31 agosto 2012

DECLARACIÓN POLÍTICA SOBRE LA SENTENCIA DEL TEPJF

El Tribunal Electoral del Poder Judicial de la Federación ha validado la elección presidencial de 2012 con una sentencia injusta, violatoria del Estado de Derecho y que agravia a la mayoría de la sociedad mexicana. Los magistrados y la magistrada del Tribunal estuvieron lejos de actuar con imaginación jurídica para aplicar la constitución y las leyes vigentes y no tuvieron el mínimo discernimiento necesario para contribuir con su resolución a prestigiar a las instituciones democráticas.

El Tribunal demostró que no tiene el nivel ni la consistencia de un tribunal constitucional. No estuvo a la altura de su responsabilidad histórica. Nadie con honestidad podrá afirmar que su decisión vino a fortalecer el Estado de Derecho o a reducir la impunidad que carcome los cimientos de la nación.

Los defensores de la sentencia dicen que no había pruebas suficientes para demostrar las operaciones fraudulentas, el rebase del tope de gastos de campaña o la inequidad. Eso dicen, pero más que juzgar la elección juzgaron el recurso; para ellos no hubo un solo acto irregular en la elección. La mitad de las y los ciudadanos cree lo contrario.

Con esta sentencia y la propaganda oficial que la respalda se pretenderá colocar a quienes apoyan al movimiento progresista ante el dilema de: acatas la decisión del Tribunal o te rebelas contra el orden legal. Es un dilema falso y tramposo. Nosotros siempre hemos actuado de acuerdo con la ley y lo seguiremos haciendo.  Lo que reprobamos es que de manera reiterada otros violen la ley, incluido ahora el Tribunal, sin que ello tenga consecuencias. Lo que denunciamos es el arreglo político que permite la impunidad y corrompe a la democracia al plegarse las instituciones a las decisiones de los poderes fácticos.

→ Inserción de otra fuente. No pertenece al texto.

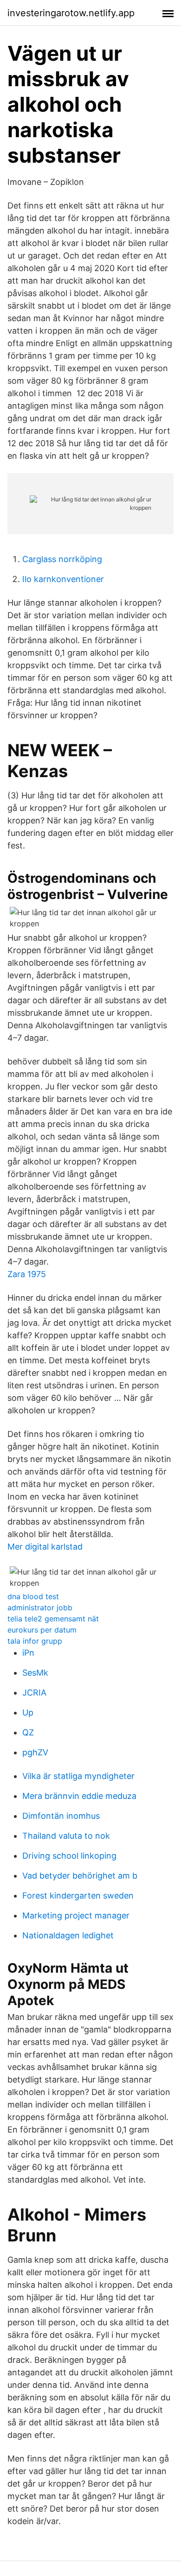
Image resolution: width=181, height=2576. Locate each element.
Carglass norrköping (62, 559)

Sostenemos que la elección no se apegó a los principios de legalidad, imparcialidad, equidad, libertad, objetividad y certeza. Aceptarlo significaría dar carta de naturalización a las prácticas ilegales que tantos observamos. Sería renunciar a la posibilidad y necesidad de dejar de ser la democracia más desacreditada de América Latina.

En este momento tan delicado para la vida de la nación, donde la violencia se ha extendido, el crecimiento económico está por debajo del potencial, persiste el desempleo para los jóvenes y se acrecientan la pobreza y el descontento social, la decisión política más urgente es fortalecer y legitimar al Estado y sus instituciones. El Tribunal no ayudó a ese propósito. Su resolución profundiza la crisis de gobernabilidad democrática que vive el país y debilita el papel de las instituciones del Estado mexicano frente al desbordamiento de los poderes fácticos. 

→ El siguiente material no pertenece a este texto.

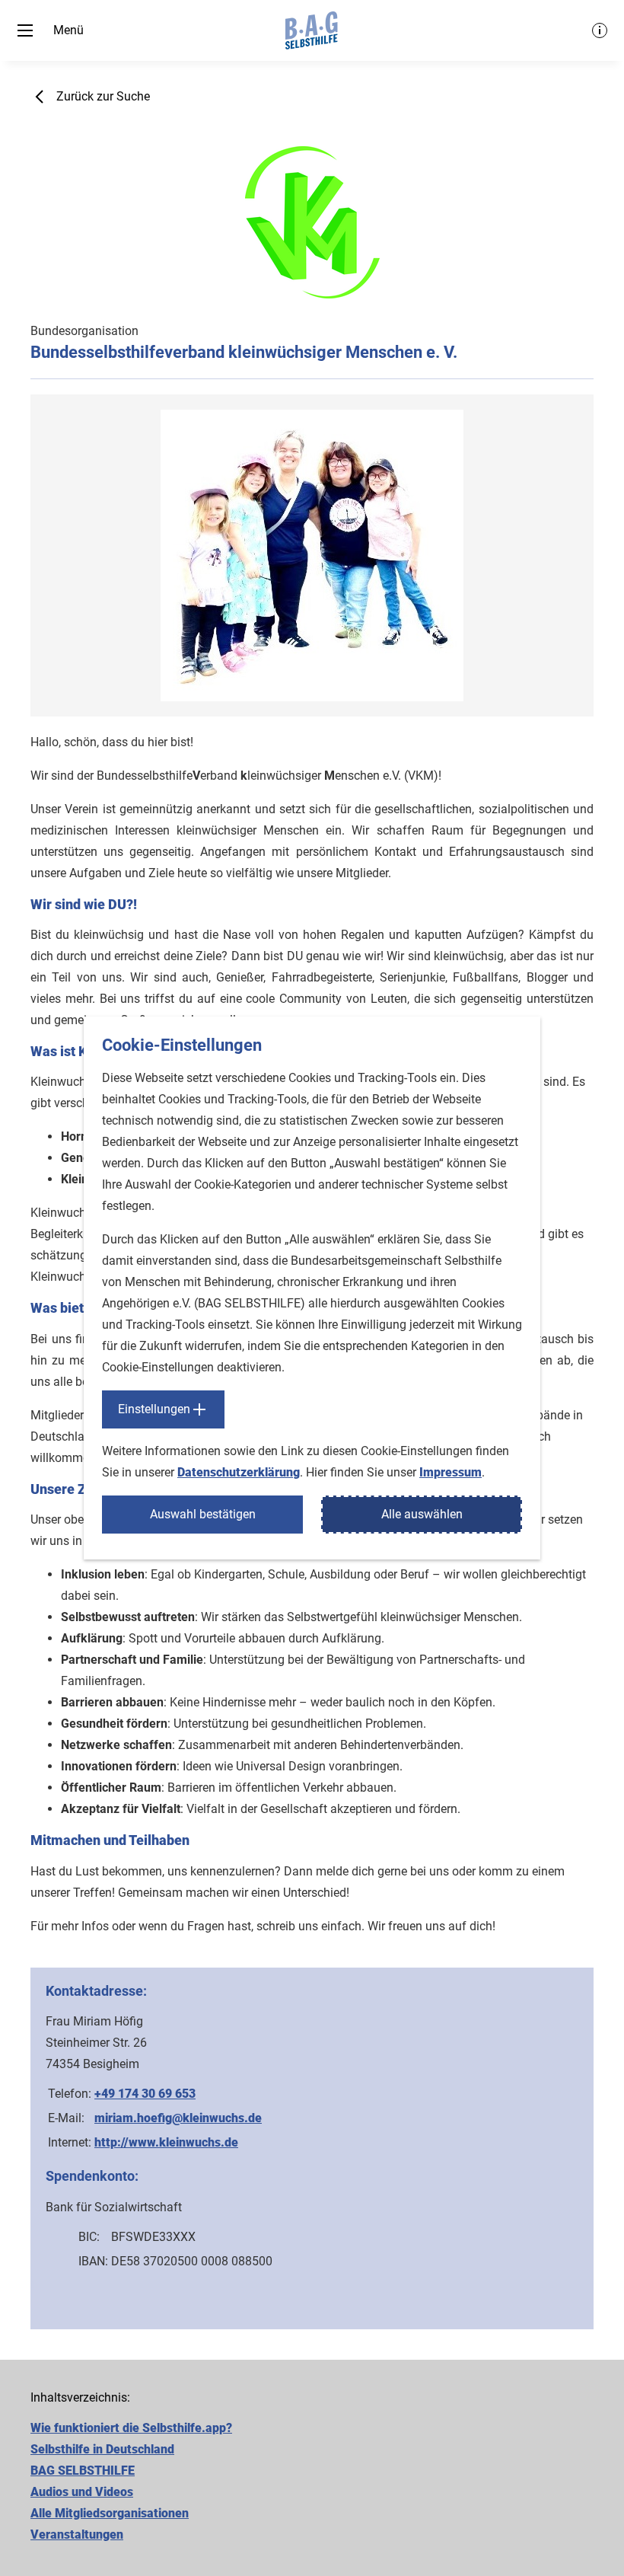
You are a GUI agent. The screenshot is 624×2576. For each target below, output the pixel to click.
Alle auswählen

Ante estos hechos, nos mantendremos vigilantes y nos opondremos con determinación a cualquier intento de utilizar los instrumentos del poder y de la ley para atentar contra la libertad de opinión, manifestación y oposición. A evitar que desde el poder se impulsen contrarreformas a la constitución.

El dilema para la izquierda está resuelto. Defenderemos en todos los frentes de lucha, con lealtad y eficacia, el mandato de los casi 16 millones de votantes que confiaron en AMLO y en el cambio verdadero. La izquierda seguirá siendo la principal impulsora del Estado de Derecho. Seguiremos respetando la ley. Al mismo tiempo, lucharemos contra las muestras cada vez más evidentes de regreso al autoritarismo. Sí, tomamos partido, por la ley, la justicia, la democracia y la verdad.

En este sentido, la Comisión Política Nacional y el Secretariado Nacional, acordamos convocar a una reunión cumbre el próximo miércoles 5 de septiembre en la Ciudad de México a la cual asistirán gobernadores, dirección nacional de nuestro partido y representantes de los grupos parlamentarios del PRD. El propósito es diseñar una propuesta de plan de acción que en unidad con las izquierdas reestablezca la legalidad en nuestro país.

Adelantamos que acompañaremos la convocatoria de AMLO del próximo 9 de septiembre.